What this task involves
Copy out all of the lines below, requests included, and offset every coordinate in the answers by adding 88 to it. Leave the pictures out.

==============================

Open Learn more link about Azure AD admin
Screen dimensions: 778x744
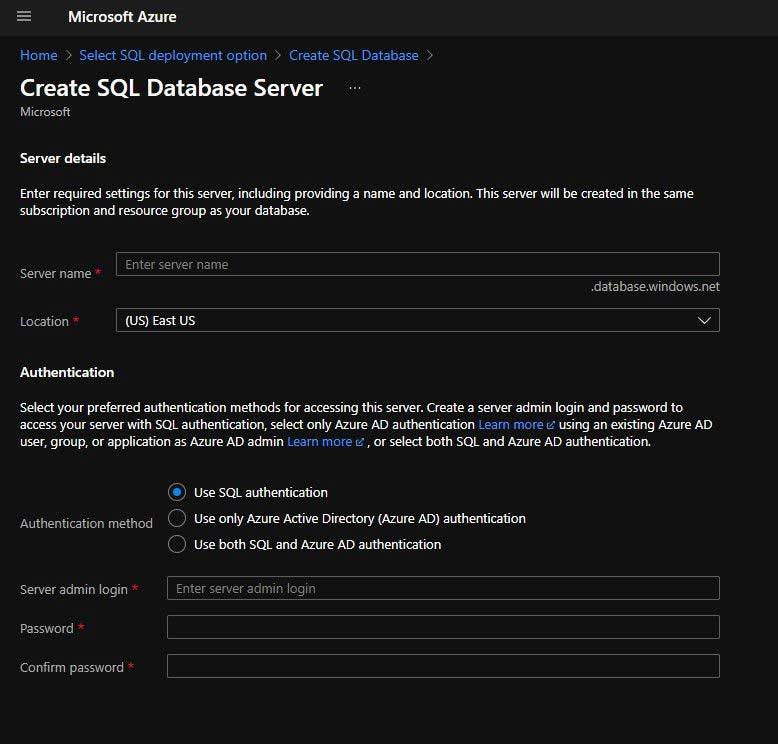click(320, 442)
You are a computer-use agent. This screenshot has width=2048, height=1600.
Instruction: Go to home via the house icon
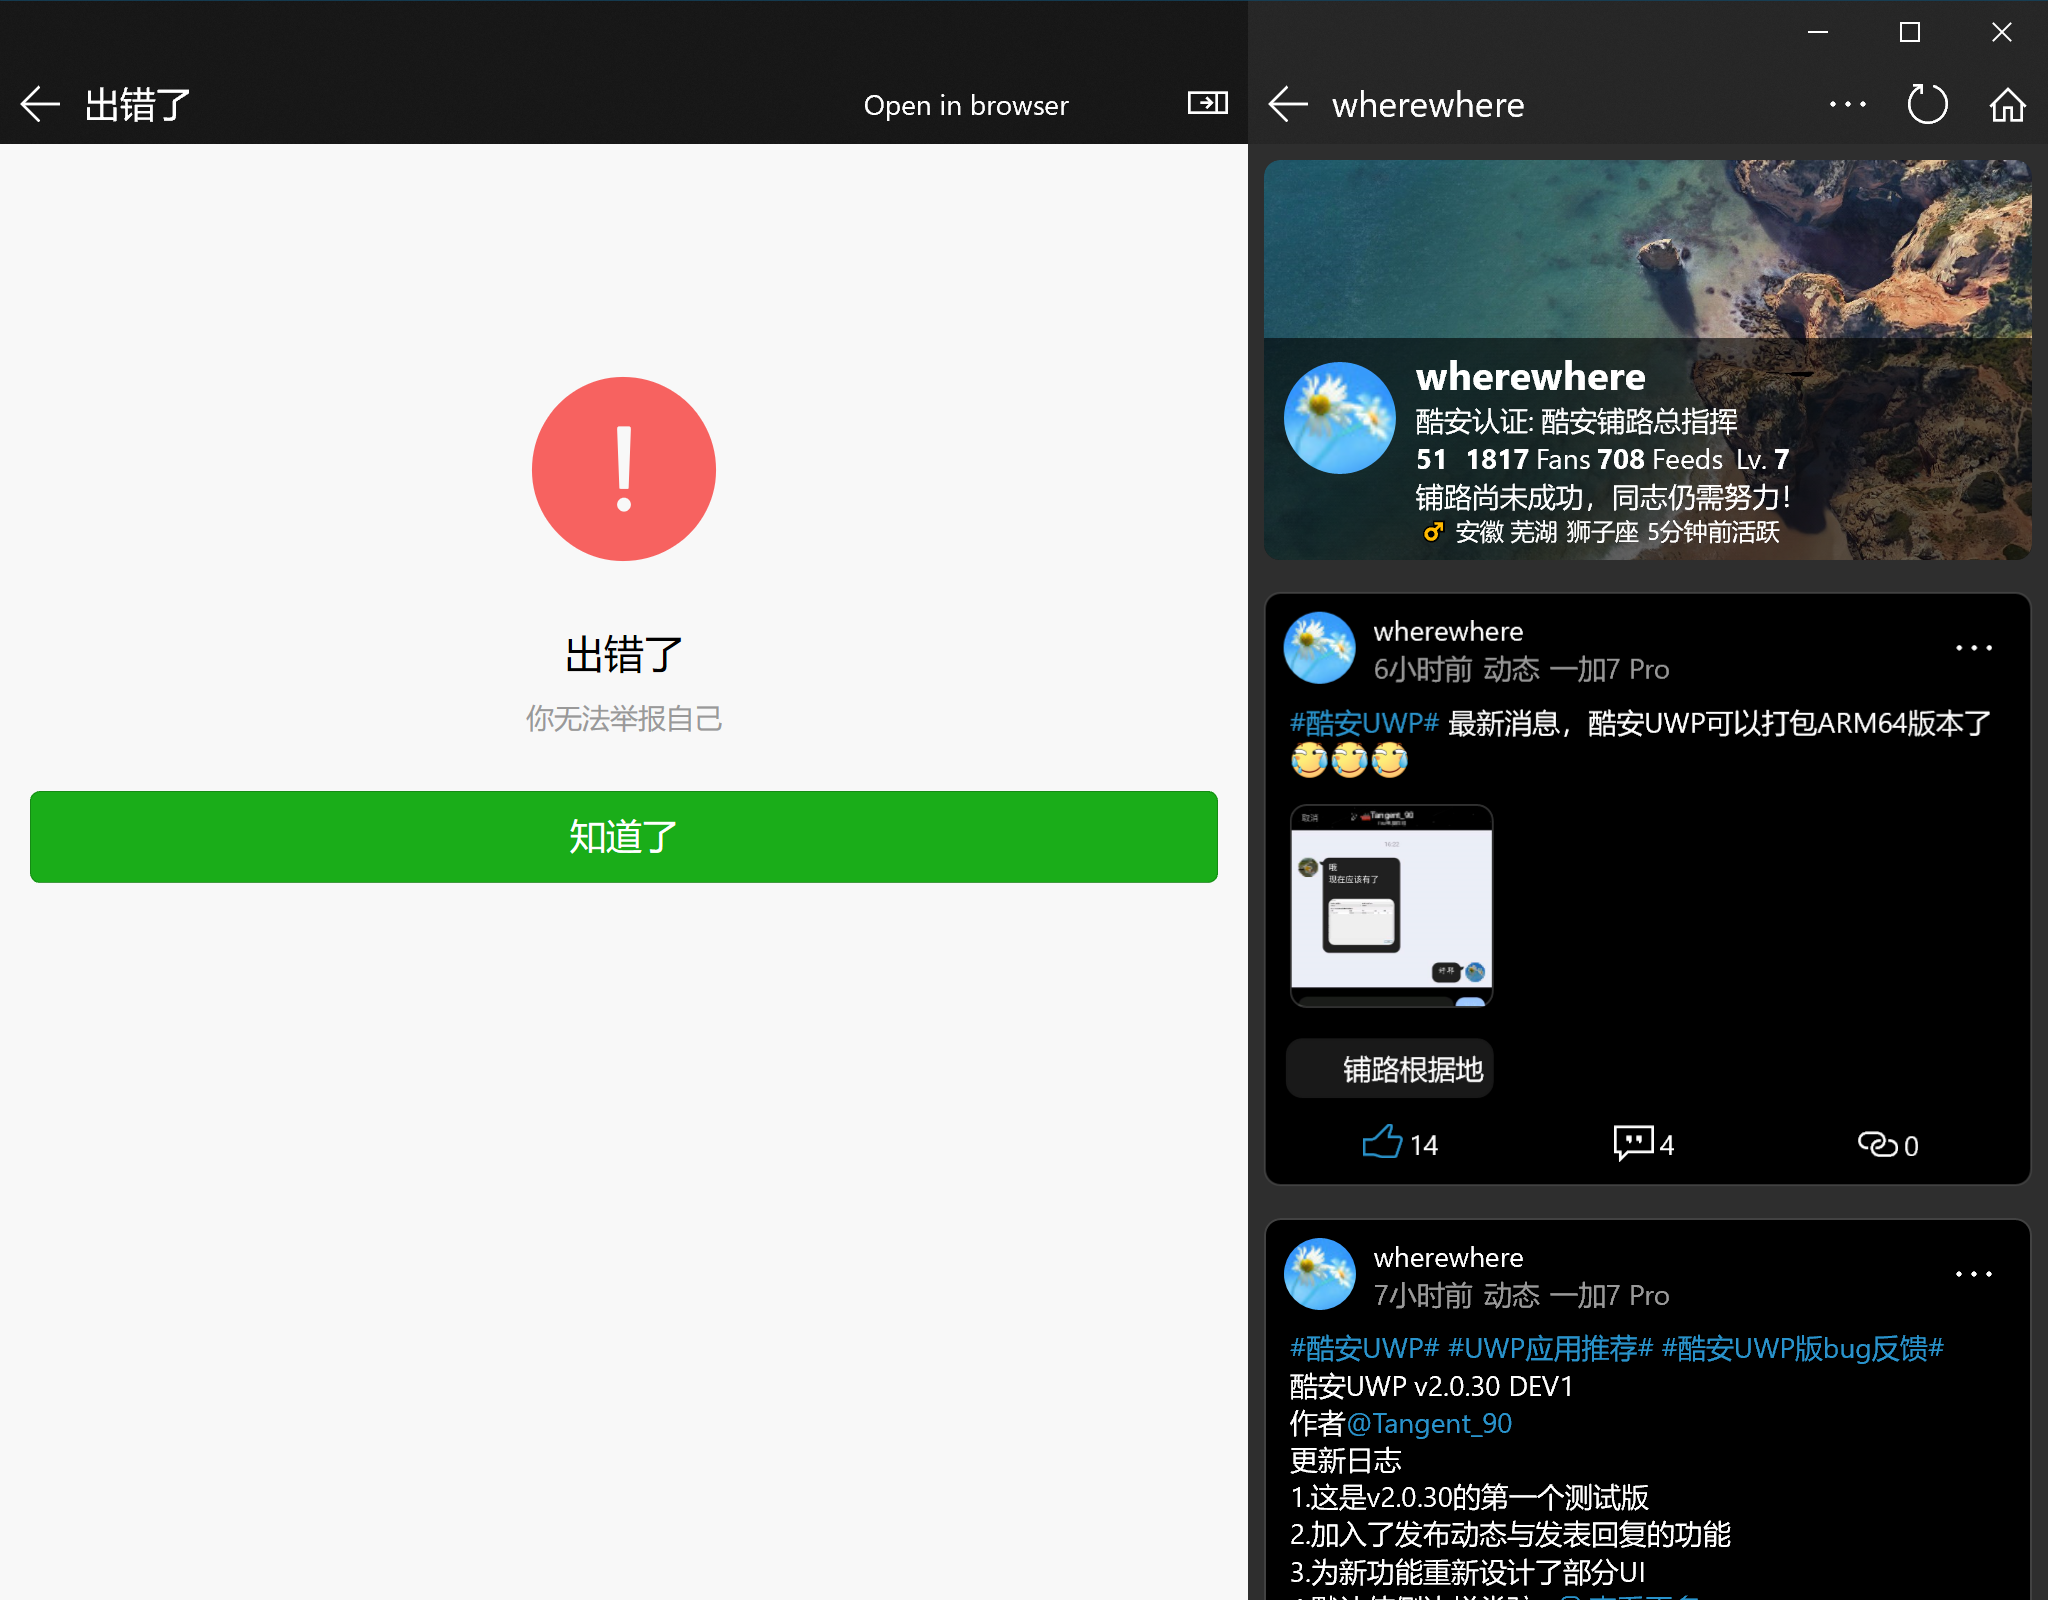2007,104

==============================

Solution
Open Learn more link about Azure AD admin
Screen dimensions: 778x744
click(408, 530)
You are a computer-use agent. This screenshot has width=2048, height=1600.
Instruction: Go to home via the house icon
2095,192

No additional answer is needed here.